Stored records:
****************
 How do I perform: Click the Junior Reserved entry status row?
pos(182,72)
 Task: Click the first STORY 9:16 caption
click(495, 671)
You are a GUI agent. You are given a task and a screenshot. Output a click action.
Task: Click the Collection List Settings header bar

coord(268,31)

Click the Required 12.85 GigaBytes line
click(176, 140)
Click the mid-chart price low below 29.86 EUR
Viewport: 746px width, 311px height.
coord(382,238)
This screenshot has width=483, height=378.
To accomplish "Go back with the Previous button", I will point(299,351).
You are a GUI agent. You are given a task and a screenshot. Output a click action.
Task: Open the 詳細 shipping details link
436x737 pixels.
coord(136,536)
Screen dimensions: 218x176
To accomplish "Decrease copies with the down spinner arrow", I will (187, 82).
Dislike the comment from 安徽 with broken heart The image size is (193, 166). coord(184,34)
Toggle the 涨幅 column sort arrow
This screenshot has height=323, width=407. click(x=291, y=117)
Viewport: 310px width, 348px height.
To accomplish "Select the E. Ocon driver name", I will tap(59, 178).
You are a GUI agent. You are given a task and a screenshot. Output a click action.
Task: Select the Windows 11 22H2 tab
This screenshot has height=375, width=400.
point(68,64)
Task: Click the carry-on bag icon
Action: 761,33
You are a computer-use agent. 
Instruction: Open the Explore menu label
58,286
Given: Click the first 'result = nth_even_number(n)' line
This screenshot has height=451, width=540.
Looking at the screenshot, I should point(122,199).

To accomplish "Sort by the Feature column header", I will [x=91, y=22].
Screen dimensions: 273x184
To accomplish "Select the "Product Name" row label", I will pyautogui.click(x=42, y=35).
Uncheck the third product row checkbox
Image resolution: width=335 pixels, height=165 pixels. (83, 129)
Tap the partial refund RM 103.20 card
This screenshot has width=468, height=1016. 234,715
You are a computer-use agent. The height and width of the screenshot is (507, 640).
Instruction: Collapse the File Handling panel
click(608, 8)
****************
### Work request
The line containing "Screen dimensions: 273x184" and all lines after it, to the end of the records, are to be output exactly and alone.

### Exercise response
Screen dimensions: 273x184
To accomplish "Select the "Product Name" row label", I will pyautogui.click(x=42, y=35).
Uncheck the third product row checkbox
Image resolution: width=335 pixels, height=165 pixels. (83, 129)
Tap the partial refund RM 103.20 card
This screenshot has width=468, height=1016. 234,715
You are a computer-use agent. The height and width of the screenshot is (507, 640).
Instruction: Collapse the File Handling panel
click(608, 8)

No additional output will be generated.